Copy the part of the rows below that opens with the line containing "Toggle the orange star follow-up flag" and closes with the line containing "Action: (x=296, y=241)", keeping every line unchanged. Include both of those lines.

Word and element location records
·····

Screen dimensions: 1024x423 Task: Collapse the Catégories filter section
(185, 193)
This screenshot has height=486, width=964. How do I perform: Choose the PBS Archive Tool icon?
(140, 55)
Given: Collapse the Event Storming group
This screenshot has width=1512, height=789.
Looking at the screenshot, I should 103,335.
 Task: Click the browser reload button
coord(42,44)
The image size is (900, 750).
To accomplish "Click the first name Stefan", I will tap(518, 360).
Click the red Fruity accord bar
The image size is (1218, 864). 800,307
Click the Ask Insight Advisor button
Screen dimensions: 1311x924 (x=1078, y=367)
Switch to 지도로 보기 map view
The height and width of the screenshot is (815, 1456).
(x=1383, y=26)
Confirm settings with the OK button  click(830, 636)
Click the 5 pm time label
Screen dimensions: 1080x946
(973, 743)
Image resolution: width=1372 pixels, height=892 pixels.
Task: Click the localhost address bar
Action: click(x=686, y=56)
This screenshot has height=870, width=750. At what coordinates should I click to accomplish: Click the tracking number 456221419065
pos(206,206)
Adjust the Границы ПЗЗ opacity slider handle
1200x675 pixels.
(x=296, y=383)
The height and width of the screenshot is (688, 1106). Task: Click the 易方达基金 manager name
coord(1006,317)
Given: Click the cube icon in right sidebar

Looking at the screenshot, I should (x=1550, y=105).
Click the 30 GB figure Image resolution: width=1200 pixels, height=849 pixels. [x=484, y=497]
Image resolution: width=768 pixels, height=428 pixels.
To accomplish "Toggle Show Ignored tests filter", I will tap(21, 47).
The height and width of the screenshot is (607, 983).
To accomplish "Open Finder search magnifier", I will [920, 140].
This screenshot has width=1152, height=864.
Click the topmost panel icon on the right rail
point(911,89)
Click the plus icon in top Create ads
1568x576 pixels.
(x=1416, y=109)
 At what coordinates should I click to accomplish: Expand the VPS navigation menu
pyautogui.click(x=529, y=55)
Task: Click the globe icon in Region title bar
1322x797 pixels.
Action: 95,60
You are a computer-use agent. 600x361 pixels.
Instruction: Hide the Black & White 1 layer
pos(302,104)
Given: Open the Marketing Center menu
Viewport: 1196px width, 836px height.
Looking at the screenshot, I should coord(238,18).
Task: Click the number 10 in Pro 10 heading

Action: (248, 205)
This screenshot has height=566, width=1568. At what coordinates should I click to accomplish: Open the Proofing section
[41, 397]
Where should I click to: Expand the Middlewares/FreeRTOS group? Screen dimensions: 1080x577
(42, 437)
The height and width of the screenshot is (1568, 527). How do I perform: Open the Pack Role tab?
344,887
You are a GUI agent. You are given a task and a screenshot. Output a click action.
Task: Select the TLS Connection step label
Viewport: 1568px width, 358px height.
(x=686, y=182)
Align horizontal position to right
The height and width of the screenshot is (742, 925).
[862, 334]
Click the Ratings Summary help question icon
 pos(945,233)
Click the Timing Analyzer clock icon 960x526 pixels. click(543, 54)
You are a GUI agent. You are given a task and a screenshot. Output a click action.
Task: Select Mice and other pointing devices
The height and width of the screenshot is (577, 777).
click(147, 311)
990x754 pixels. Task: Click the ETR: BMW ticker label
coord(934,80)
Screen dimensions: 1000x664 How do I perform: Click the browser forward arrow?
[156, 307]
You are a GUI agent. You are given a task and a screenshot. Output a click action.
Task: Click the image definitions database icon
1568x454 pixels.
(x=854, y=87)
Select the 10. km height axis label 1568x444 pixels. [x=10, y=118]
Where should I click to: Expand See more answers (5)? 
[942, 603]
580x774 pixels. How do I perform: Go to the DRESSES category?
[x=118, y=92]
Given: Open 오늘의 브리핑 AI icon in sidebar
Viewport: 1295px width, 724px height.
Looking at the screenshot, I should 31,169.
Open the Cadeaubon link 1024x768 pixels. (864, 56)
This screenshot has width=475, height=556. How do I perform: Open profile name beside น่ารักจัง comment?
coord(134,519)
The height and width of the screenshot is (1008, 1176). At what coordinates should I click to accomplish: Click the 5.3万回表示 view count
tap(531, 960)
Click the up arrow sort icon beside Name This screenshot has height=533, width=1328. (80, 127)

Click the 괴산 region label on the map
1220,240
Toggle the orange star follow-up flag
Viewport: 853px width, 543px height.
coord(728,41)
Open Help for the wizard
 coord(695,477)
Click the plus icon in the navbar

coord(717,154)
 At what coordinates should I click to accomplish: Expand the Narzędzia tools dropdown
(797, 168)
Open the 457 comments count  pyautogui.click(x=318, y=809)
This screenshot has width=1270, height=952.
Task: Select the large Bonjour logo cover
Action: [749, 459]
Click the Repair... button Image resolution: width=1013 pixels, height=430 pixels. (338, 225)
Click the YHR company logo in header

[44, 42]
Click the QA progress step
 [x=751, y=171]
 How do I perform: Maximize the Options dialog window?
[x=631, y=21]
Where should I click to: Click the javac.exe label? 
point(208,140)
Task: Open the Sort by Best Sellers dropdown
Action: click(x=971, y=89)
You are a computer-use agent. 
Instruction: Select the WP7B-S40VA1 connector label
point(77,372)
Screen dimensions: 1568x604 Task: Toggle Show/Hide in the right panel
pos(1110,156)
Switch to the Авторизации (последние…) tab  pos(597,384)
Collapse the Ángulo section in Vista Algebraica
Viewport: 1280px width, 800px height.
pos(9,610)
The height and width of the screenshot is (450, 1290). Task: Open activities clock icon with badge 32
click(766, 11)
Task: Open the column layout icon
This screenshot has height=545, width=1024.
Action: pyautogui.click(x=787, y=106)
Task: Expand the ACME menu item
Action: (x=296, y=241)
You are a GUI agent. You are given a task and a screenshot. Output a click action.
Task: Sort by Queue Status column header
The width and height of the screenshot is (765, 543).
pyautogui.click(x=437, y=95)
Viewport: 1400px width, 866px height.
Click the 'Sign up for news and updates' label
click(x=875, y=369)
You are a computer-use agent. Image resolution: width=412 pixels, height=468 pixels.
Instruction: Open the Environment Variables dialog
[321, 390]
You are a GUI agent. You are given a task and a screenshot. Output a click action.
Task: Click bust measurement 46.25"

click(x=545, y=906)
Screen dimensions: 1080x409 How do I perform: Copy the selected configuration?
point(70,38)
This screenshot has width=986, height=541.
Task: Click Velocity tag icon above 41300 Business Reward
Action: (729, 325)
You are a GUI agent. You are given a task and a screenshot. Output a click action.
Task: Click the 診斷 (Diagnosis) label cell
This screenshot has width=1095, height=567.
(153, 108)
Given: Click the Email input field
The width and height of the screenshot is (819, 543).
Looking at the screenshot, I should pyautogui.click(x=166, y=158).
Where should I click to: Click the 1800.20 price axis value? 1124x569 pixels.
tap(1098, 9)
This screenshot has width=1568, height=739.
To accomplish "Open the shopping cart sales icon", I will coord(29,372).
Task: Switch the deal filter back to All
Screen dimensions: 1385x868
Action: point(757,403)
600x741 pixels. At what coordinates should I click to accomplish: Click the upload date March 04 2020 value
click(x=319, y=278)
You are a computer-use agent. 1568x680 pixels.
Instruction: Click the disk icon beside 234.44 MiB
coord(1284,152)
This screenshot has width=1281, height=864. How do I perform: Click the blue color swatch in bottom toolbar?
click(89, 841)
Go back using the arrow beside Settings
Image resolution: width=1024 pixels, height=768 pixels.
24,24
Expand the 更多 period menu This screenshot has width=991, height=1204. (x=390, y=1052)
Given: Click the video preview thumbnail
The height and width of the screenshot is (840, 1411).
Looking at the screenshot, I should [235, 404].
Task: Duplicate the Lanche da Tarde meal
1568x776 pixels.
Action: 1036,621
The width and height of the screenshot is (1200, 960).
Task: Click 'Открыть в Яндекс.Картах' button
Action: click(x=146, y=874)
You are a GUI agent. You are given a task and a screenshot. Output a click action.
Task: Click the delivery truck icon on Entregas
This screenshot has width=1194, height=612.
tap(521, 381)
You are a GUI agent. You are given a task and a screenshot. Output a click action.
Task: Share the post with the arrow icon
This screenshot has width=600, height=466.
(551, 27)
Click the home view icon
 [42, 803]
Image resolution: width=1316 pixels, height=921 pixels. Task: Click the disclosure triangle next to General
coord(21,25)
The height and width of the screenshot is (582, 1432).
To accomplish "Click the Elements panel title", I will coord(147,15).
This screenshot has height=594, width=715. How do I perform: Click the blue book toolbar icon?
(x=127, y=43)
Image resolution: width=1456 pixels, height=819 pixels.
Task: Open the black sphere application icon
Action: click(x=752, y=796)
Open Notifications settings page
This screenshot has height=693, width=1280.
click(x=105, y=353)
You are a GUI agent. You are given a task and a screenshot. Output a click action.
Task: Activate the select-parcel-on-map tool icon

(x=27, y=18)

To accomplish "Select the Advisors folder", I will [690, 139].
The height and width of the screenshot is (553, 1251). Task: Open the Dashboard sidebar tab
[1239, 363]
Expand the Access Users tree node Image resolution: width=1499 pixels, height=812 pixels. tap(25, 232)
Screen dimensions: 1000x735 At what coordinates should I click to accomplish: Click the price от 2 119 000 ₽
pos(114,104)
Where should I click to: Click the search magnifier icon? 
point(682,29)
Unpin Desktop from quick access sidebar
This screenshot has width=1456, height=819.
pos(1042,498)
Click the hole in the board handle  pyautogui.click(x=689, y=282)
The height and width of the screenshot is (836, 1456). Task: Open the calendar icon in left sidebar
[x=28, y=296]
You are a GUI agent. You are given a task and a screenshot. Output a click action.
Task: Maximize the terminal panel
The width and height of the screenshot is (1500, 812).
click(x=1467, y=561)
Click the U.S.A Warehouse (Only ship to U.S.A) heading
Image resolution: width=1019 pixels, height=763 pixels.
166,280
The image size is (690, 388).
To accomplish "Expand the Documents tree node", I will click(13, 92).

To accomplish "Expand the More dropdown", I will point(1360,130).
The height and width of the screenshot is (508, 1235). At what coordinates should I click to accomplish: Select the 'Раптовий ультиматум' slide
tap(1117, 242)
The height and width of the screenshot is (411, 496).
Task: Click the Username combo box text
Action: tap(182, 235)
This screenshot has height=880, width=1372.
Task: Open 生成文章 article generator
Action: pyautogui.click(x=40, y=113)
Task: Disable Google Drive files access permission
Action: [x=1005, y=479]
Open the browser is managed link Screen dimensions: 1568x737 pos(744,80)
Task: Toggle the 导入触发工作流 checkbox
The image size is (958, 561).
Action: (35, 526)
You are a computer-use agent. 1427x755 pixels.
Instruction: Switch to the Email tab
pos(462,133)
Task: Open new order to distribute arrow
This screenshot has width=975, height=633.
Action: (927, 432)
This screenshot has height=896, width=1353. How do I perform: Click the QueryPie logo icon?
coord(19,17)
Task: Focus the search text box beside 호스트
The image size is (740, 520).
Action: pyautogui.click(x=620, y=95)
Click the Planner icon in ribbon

·····

Exercise answer:
Toggle the orange star follow-up flag
Viewport: 853px width, 543px height.
coord(728,41)
Open Help for the wizard
 coord(695,477)
Click the plus icon in the navbar

coord(717,154)
 At what coordinates should I click to accomplish: Expand the Narzędzia tools dropdown
(797, 168)
Open the 457 comments count  pyautogui.click(x=318, y=809)
This screenshot has width=1270, height=952.
Task: Select the large Bonjour logo cover
Action: [749, 459]
Click the Repair... button Image resolution: width=1013 pixels, height=430 pixels. (338, 225)
Click the YHR company logo in header

[44, 42]
Click the QA progress step
 [x=751, y=171]
 How do I perform: Maximize the Options dialog window?
[x=631, y=21]
Where should I click to: Click the javac.exe label? 
point(208,140)
Task: Open the Sort by Best Sellers dropdown
Action: click(x=971, y=89)
You are a computer-use agent. 
Instruction: Select the WP7B-S40VA1 connector label
point(77,372)
Screen dimensions: 1568x604 Task: Toggle Show/Hide in the right panel
pos(1110,156)
Switch to the Авторизации (последние…) tab  pos(597,384)
Collapse the Ángulo section in Vista Algebraica
Viewport: 1280px width, 800px height.
pos(9,610)
The height and width of the screenshot is (450, 1290). Task: Open activities clock icon with badge 32
click(766, 11)
Task: Open the column layout icon
This screenshot has height=545, width=1024.
Action: pyautogui.click(x=787, y=106)
Task: Expand the ACME menu item
Action: (x=296, y=241)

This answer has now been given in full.